To illustrate this calibration concept, a concrete example will be described using the analytical functions of equations (1), (2) and (3) above. In this exemplary embodiment, as depicted in FIG. 6 (0600), peak templates are generated at intervals of 1% up to the maximum channel (0601). First, if this is an analytical model (0602), the energy at the channel of each interval is input to equations (1) and (2) to provide the FWHM and Low Tail values (0711). Next, the FWHM, Low Tail and Centroid are input to equation (3) to calculate the peak model for Amplitude of 100 at each channel ranging between ±3 FWHM of the Centroid (0712).

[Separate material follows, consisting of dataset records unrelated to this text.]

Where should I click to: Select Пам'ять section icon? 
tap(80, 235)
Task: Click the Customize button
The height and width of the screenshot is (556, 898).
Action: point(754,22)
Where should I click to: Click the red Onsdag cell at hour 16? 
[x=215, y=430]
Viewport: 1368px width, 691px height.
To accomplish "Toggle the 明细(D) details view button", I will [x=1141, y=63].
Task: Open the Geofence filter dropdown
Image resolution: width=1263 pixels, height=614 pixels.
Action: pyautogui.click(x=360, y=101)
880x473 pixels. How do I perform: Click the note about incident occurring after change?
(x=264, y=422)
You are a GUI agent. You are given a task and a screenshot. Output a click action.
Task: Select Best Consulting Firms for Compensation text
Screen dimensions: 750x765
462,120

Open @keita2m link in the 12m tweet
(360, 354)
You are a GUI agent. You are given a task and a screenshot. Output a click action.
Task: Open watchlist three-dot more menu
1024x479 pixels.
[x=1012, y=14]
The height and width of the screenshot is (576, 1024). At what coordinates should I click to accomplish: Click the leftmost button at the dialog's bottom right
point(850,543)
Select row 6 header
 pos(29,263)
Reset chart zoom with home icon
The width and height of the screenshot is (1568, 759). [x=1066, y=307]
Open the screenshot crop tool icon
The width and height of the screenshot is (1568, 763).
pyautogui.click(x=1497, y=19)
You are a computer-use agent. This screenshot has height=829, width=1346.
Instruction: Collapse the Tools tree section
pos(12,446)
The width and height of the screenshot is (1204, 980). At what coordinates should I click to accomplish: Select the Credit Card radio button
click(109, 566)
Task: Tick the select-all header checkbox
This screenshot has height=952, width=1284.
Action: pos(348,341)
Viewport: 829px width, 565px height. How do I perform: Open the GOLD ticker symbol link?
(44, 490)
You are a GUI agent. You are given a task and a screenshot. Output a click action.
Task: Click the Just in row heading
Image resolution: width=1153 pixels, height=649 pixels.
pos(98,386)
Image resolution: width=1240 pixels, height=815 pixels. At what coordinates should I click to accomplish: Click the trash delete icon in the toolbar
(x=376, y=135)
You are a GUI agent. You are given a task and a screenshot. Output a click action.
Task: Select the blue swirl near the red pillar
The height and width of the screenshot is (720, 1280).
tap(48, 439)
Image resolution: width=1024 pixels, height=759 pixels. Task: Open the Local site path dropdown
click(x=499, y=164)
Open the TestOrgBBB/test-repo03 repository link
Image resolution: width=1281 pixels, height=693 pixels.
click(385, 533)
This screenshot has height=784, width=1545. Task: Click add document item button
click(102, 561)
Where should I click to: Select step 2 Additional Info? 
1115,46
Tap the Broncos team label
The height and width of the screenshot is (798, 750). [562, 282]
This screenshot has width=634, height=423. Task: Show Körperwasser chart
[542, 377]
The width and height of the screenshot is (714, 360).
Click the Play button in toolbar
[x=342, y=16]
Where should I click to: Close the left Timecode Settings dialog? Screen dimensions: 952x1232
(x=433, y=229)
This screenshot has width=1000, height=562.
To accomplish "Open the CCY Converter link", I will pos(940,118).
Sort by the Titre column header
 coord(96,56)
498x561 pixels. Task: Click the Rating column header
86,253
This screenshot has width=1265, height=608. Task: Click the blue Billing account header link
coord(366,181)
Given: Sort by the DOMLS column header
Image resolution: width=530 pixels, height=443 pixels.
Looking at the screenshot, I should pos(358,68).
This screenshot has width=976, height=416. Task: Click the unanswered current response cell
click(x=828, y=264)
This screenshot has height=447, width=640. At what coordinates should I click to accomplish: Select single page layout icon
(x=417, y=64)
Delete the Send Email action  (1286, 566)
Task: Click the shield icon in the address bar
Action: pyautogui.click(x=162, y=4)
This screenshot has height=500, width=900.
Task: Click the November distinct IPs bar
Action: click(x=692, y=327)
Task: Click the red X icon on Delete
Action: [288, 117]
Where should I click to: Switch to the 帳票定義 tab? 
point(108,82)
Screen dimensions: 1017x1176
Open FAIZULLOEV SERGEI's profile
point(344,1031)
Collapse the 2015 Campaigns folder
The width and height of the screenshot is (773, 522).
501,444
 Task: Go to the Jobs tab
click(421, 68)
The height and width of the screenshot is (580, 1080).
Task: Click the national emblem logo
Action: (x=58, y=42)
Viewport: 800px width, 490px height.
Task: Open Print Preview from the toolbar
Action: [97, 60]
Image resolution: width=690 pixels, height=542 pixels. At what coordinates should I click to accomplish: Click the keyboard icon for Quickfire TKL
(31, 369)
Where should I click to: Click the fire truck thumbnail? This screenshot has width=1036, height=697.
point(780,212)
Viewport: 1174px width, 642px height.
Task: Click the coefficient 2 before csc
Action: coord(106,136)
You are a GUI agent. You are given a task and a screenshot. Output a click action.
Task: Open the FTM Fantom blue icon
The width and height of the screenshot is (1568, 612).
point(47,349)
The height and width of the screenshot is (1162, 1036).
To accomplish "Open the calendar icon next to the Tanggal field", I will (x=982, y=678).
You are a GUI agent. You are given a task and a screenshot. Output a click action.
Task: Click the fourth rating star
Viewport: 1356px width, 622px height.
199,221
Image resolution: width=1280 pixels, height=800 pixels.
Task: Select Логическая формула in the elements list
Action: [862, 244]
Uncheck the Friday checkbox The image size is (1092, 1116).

The total integral area of the peak template is tallied and used to normalize the template by dividing each channel by this integral (0713). Finally, in addition to the array of floating point numbers stored for each template, the index and energy of the centroid channel in the template are stored (0714). The energy calibration associated with the peak shape calibration is also archived to allow rebinning the templates to other energy calibrations in the future (perhaps after a gain shift) (0714). The coefficients of equations (1) and (2) can then be optimized by fitting peak models derived from the peak templates against a measured spectrum of a known calibration source.
Generating analysis peak models with the universal peak shape calibration can be done by shifting the template nearest in energy to match the centroids and then add each normalized template channel multiplied by the analysis peak area, across the range of template channels. Plots of a portion of the template arrays may appear generally like the waveform (0411) depicted in FIG. 4 (0400), where six different peak shape template models are shown. Each normalized peak shape template entry into the array also includes the centroid channel, centroid energy and energy calibration information for the given entry.
The universal peak shape calibration is unique in the manner of storing and applying peak shape calibrations by drawing from a series of representative arrays. This added layer of abstraction enables nearly effortless switching between alternative analytical or empirical peak models, not possible using current methods. The best peak model for a given application can be flexibly employed. Enabling the assumption-free approach of the empirical peak recordings to serve as the basis templates may also reduce any systematic errors inherent in the analytical approximations and allow for the previously prohibited use of measurement systems with multi-modal responses.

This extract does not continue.